- [What the task asks] Reproduce verbatim the lines of the items that fall between the line containing "Click the Supertypes Hierarchy icon" and the line containing "tap(117, 39)", inclusive.

- [Items]

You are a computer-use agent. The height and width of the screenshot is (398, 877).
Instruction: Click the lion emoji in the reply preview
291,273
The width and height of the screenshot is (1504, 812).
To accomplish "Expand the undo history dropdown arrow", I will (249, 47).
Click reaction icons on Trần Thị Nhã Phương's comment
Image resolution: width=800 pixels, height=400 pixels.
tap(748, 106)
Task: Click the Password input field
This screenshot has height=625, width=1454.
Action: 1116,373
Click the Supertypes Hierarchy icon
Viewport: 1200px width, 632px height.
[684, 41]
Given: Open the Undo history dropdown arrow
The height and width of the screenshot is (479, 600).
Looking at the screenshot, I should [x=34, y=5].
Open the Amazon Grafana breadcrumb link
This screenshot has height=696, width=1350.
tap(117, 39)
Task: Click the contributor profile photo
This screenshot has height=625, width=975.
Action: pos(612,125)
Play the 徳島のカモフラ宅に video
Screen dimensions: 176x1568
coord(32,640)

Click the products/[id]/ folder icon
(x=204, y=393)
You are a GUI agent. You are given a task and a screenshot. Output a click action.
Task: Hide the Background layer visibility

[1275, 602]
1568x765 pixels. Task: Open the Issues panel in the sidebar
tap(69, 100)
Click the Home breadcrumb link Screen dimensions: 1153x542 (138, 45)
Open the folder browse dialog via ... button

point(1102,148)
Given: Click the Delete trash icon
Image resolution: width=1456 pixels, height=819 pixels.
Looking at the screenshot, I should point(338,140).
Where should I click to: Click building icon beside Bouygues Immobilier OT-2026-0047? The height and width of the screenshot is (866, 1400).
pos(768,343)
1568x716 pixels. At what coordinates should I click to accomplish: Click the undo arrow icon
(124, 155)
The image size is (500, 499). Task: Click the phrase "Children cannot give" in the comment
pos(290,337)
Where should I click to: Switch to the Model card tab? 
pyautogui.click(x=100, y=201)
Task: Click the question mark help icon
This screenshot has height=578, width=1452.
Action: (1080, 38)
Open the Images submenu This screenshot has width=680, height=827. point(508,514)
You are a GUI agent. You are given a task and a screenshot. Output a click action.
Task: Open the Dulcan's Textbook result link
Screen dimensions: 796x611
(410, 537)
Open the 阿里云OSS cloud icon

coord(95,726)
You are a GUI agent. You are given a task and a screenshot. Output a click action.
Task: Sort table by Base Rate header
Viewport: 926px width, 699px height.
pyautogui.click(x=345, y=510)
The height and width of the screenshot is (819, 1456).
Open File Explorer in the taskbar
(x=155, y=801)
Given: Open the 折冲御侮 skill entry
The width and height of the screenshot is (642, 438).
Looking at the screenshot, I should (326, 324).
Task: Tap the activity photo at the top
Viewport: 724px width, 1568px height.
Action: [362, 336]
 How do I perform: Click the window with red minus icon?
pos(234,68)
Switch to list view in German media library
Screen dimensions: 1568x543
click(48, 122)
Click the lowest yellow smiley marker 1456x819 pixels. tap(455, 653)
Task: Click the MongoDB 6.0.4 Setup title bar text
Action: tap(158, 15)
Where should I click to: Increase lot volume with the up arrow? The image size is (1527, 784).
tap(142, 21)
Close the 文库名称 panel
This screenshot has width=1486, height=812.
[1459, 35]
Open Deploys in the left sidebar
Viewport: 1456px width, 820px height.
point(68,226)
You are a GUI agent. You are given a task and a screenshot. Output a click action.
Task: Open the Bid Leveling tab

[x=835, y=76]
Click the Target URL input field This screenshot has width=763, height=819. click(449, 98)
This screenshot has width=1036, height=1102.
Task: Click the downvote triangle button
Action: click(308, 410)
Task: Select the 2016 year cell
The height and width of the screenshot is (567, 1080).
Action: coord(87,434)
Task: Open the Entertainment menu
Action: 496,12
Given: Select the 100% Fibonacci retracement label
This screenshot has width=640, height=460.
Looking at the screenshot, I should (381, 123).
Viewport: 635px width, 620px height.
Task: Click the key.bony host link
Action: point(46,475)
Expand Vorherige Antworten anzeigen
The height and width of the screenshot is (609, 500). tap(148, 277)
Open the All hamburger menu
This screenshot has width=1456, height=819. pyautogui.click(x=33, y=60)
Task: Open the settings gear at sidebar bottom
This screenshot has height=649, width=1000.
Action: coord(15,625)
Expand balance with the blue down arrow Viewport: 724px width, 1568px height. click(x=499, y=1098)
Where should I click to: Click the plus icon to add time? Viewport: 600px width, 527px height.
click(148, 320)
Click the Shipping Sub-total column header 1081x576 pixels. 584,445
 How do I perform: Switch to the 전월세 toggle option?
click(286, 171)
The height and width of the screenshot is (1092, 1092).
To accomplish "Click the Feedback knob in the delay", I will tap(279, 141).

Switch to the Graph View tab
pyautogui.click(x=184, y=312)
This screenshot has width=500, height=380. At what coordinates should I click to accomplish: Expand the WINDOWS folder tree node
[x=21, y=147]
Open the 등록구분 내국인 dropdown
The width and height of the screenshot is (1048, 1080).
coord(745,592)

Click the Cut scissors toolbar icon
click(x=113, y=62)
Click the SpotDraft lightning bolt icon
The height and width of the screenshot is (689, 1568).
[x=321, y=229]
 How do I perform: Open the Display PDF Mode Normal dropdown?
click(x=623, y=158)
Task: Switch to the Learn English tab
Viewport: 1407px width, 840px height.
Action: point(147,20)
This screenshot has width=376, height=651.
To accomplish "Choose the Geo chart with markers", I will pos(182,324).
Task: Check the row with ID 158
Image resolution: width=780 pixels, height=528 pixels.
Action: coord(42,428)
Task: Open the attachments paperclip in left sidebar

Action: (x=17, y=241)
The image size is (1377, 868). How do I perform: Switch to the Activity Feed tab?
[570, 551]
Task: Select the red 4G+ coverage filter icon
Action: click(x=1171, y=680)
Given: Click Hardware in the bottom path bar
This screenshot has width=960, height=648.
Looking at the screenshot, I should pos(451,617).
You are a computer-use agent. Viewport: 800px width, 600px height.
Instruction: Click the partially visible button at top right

- [Full solution]
Click the Supertypes Hierarchy icon
Viewport: 1200px width, 632px height.
[684, 41]
Given: Open the Undo history dropdown arrow
The height and width of the screenshot is (479, 600).
Looking at the screenshot, I should [x=34, y=5].
Open the Amazon Grafana breadcrumb link
This screenshot has height=696, width=1350.
tap(117, 39)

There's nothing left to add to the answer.